(Collection entries)
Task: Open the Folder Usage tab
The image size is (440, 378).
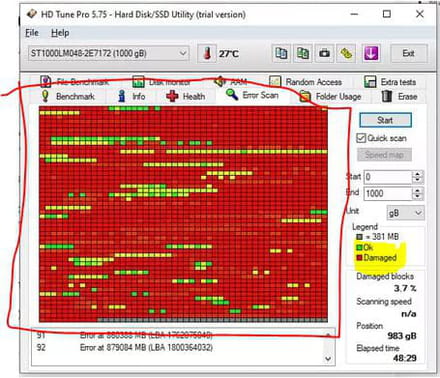Action: click(x=330, y=96)
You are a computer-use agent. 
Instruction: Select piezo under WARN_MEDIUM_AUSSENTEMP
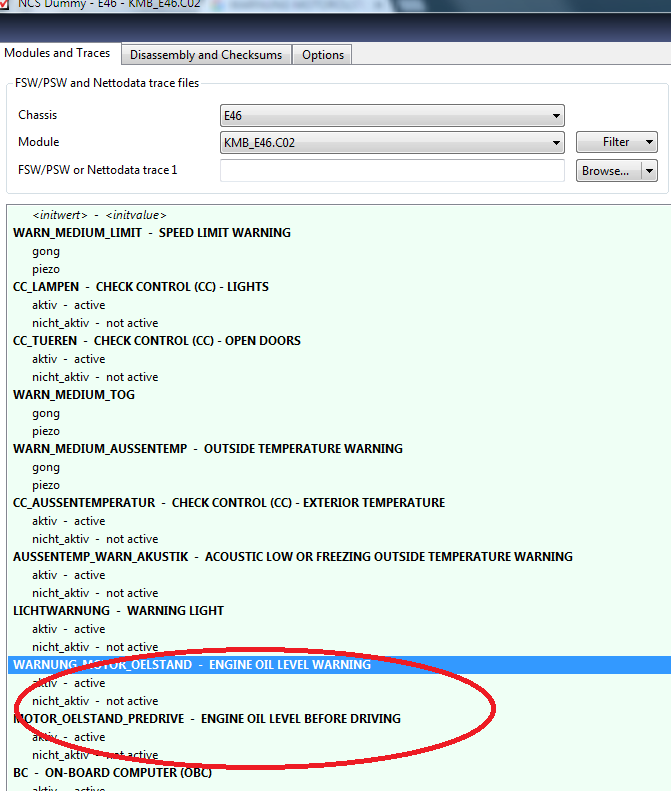[x=46, y=485]
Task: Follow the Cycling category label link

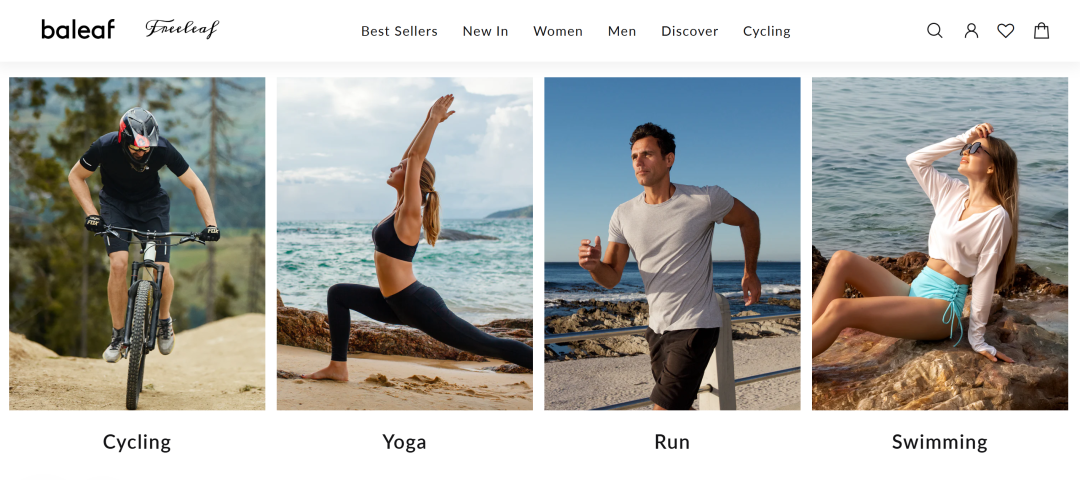Action: click(x=137, y=442)
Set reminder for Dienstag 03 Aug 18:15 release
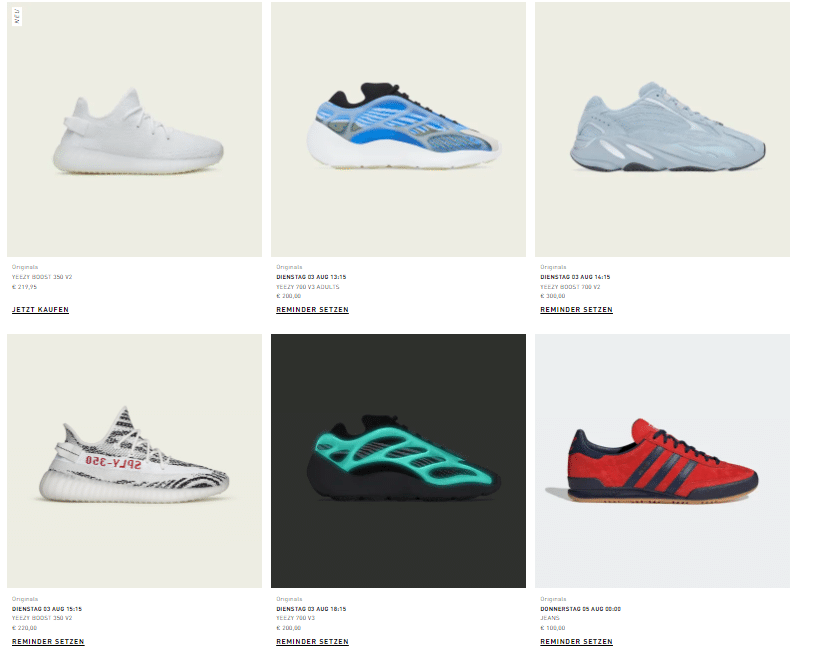 click(312, 641)
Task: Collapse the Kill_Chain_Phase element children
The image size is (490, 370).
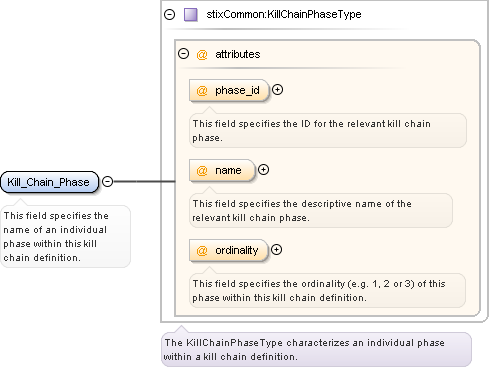Action: 107,182
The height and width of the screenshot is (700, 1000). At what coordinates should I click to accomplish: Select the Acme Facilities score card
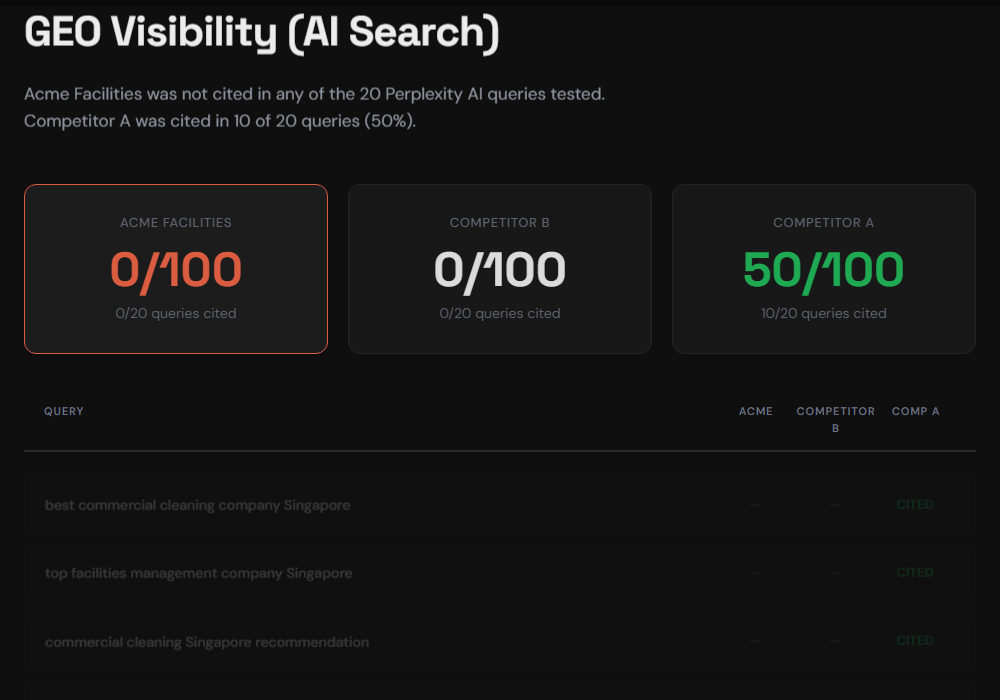(x=176, y=268)
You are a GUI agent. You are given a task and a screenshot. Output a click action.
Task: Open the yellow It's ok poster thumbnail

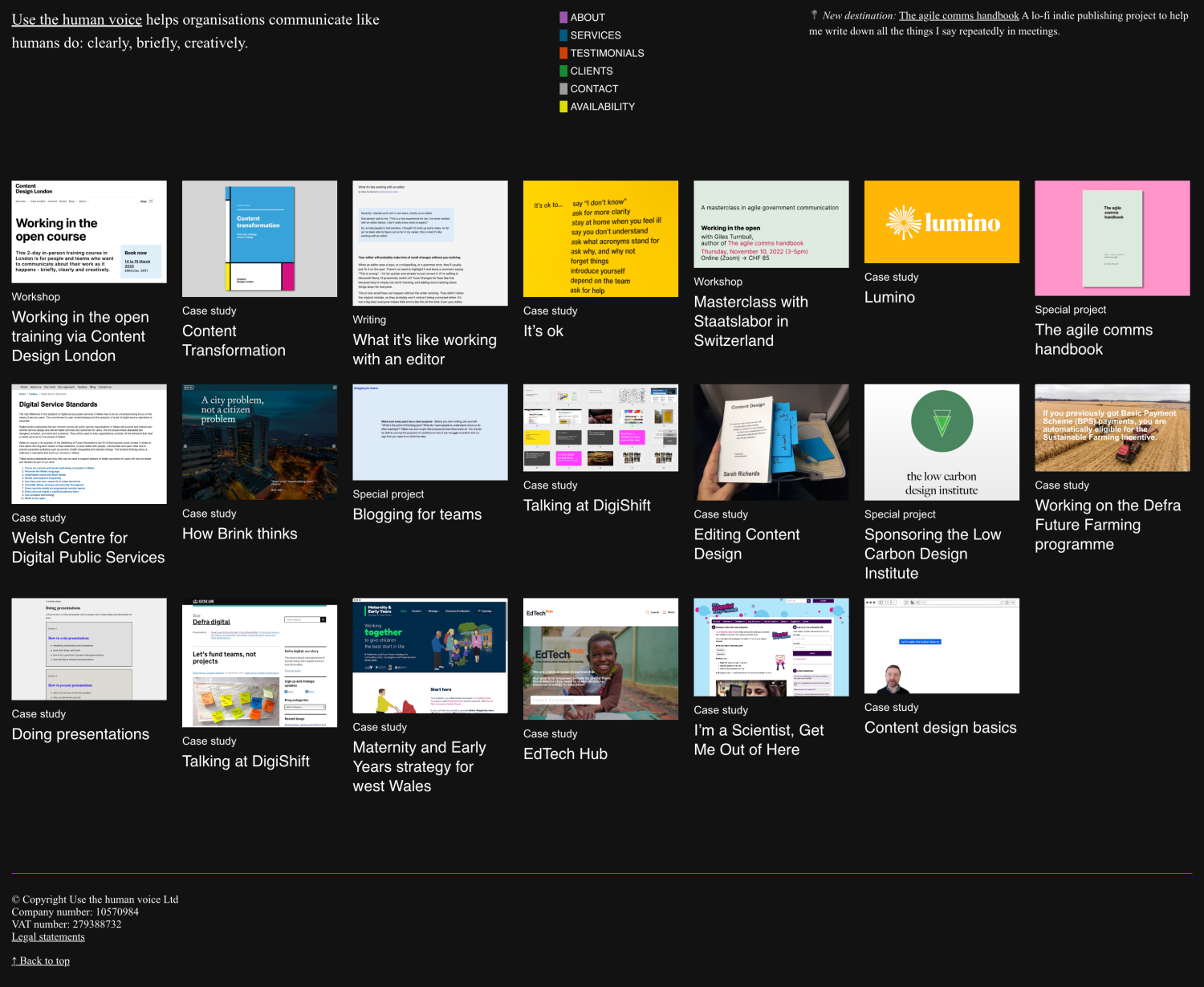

● EXERCISE PROMPT:
A faithful copy of all the entries is required, pictures excluded.

● YOUR RESPONSE:
Task: Open the Folder Usage tab
The image size is (440, 378).
Action: click(x=330, y=96)
You are a computer-use agent. 
Instruction: Select piezo under WARN_MEDIUM_AUSSENTEMP
[x=46, y=485]
Task: Follow the Cycling category label link

Action: click(x=137, y=442)
Set reminder for Dienstag 03 Aug 18:15 release
 click(312, 641)
Task: Collapse the Kill_Chain_Phase element children
The image size is (490, 370).
Action: 107,182
The height and width of the screenshot is (700, 1000). At what coordinates should I click to accomplish: Select the Acme Facilities score card
(x=176, y=268)
You are a GUI agent. You are given a task and a screenshot. Output a click action.
Task: Open the yellow It's ok poster thumbnail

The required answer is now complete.